Written problem:
Render the lines of the items from the line containing "The width and height of the screenshot is (1226, 702)." through the end of the items as a JSON list of strings, one string per line, skipping blank lines. Leave the pictures out of the list.

* * * * * * * * *

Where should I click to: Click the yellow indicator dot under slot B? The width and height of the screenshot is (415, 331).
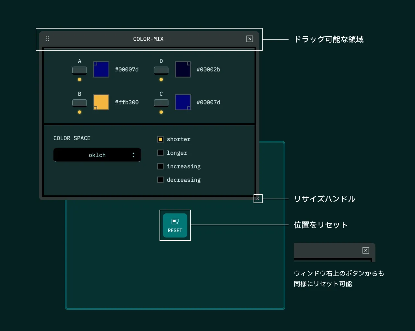point(79,112)
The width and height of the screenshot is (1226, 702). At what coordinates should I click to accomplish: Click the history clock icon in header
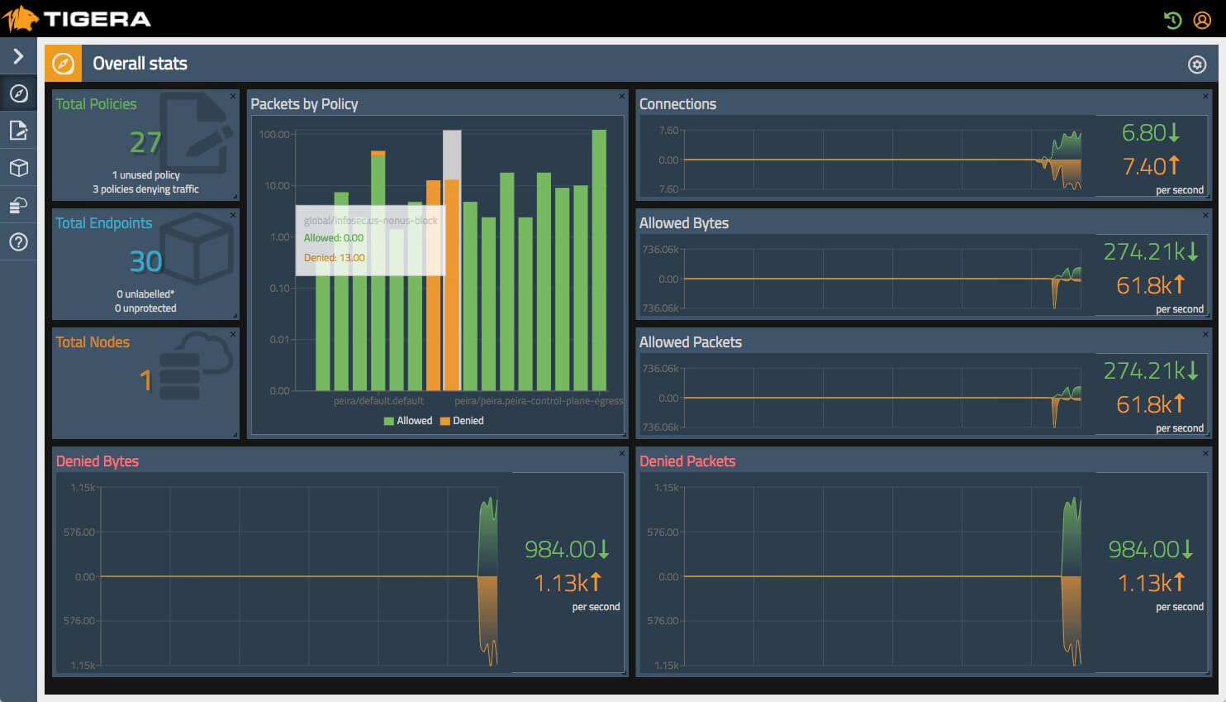(x=1172, y=20)
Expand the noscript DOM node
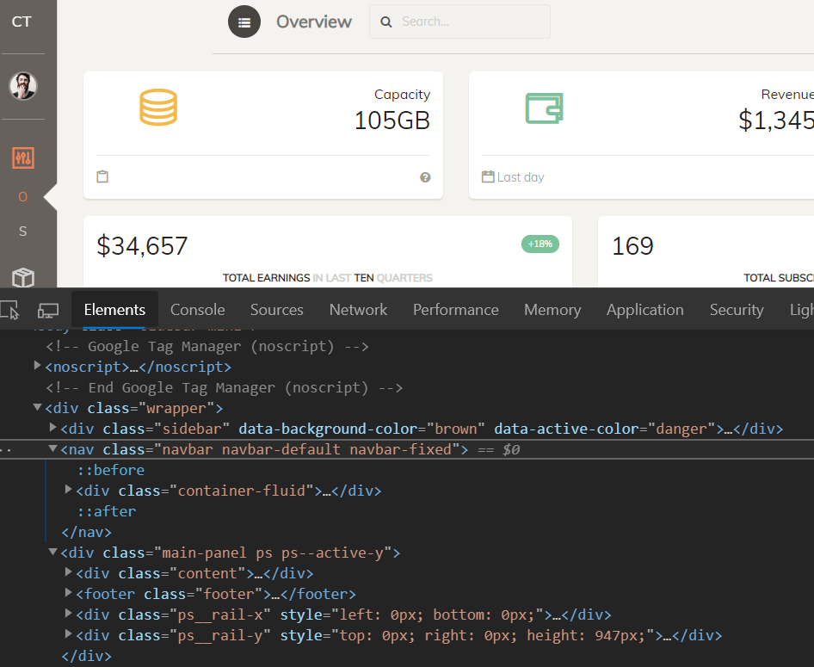 pyautogui.click(x=37, y=366)
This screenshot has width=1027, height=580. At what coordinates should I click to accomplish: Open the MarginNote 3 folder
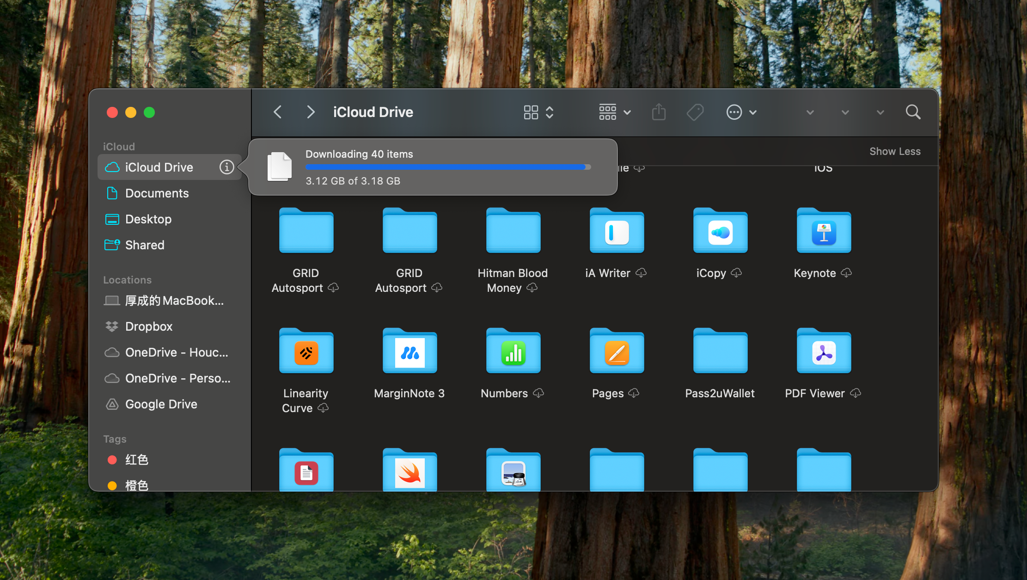(410, 352)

* * * * * * * * *

Result of this exercise:
[
  "The width and height of the screenshot is (1226, 702). At what coordinates should I click to accomplish: Click the history clock icon in header",
  "(x=1172, y=20)",
  "Expand the noscript DOM node",
  " pyautogui.click(x=37, y=366)",
  "This screenshot has width=1027, height=580. At what coordinates should I click to accomplish: Open the MarginNote 3 folder",
  "(410, 352)"
]